My inner child, however, was not happy, despite the bucolic setting. The meditation lovingly said that, after we reassured our inner child, we should envision our Higher Self as someone with whom our inner child would be comfortable and then invite our Higher Self to join us. Just as my ego started laughing at the thought of me putting the Divine into physical form… Bang! the thought hit me… When I was young, I used to read, really devour, baseball books. My hero was Babe Ruth — the Babe Ruth in the first Babe Ruth movie: bigger than life, a grown up fun-loving child with such incredible baseball skills that he could down a mountain of hotdogs (with chasers of beers and whiskey, as I learned when I grew older) and within hours go out and break home run records.

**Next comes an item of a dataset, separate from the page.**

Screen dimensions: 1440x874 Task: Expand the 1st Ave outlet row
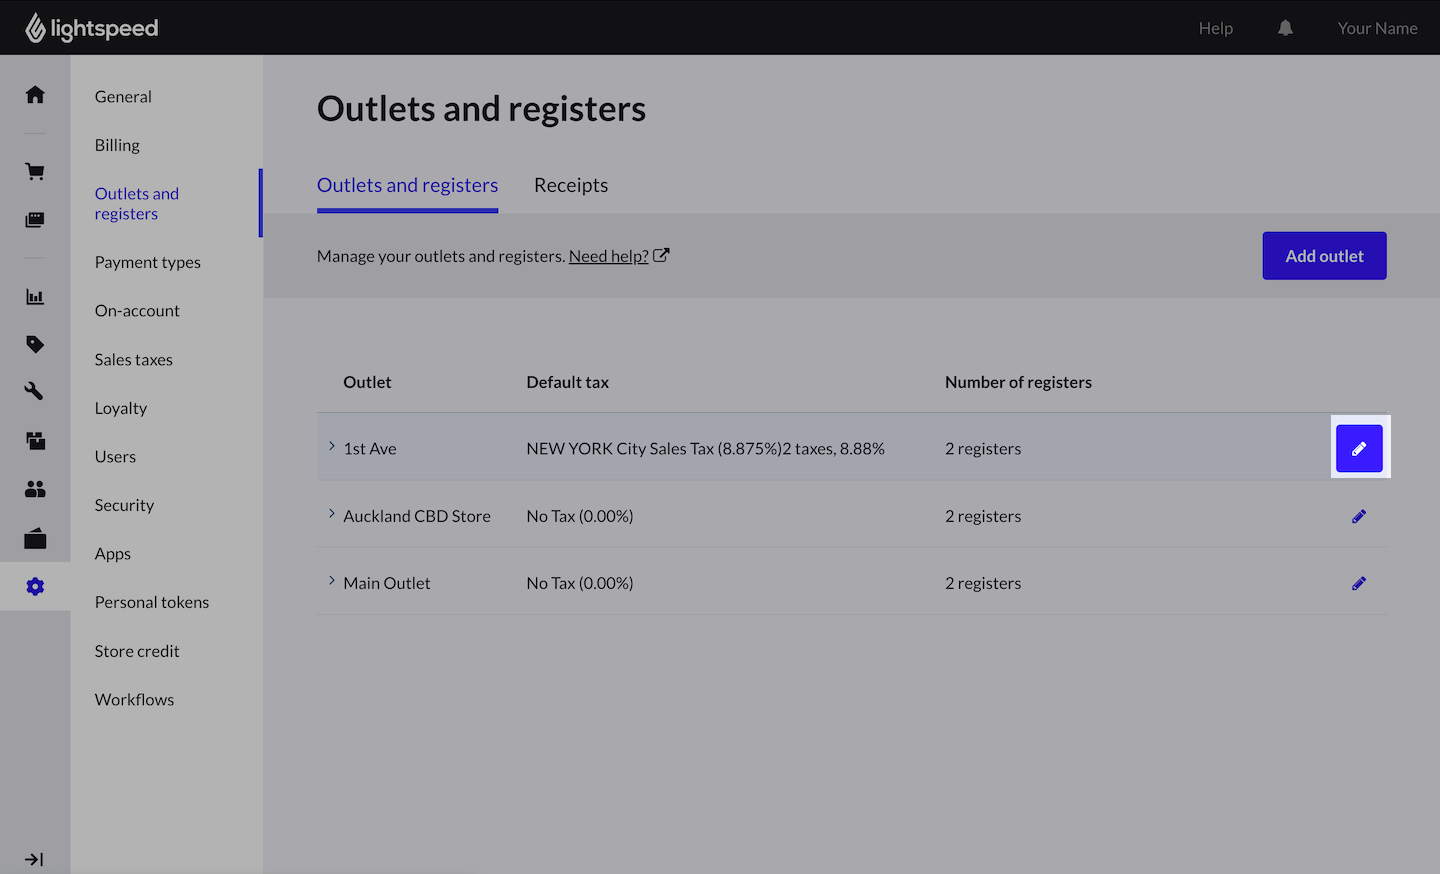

So why not bring my inner child to meet the Babe as my Higher Self? To my shock, upon this imagining, I heard, really heard, my inner child exclaim and inquire simultaneously, “Babe Ruth, you are on my team?” He smiled, the big grin I associated with him, all heartfelt and warm. My inner child just lighted up, and all the joy of my youth came flooding back to me. “You are on my team!” My inner child simply melted in the Babe’s warmth and genuine affection.

Meanwhile, a part of me is thinking, “Wow. Am I really having this kind of experience? Wow!”

And then the thought occurred to the adult in me, “I am on Babe Ruth’s team!” I am on the team of greatness and infinite possibilities. I am teamed with joy and fun and big thoughts and big dreams, all the qualities as I child I had placed in all my heroes. I knew, because I had just fully experienced it, that both my inner child and I have all the love we need always accessible in my mind and heart.

Classes? I really did need this class. Thank you Pathways of Light…

Jack Hartog is a Pathways of Light member and student of A Course in Miracles who lives in Miami, Florida.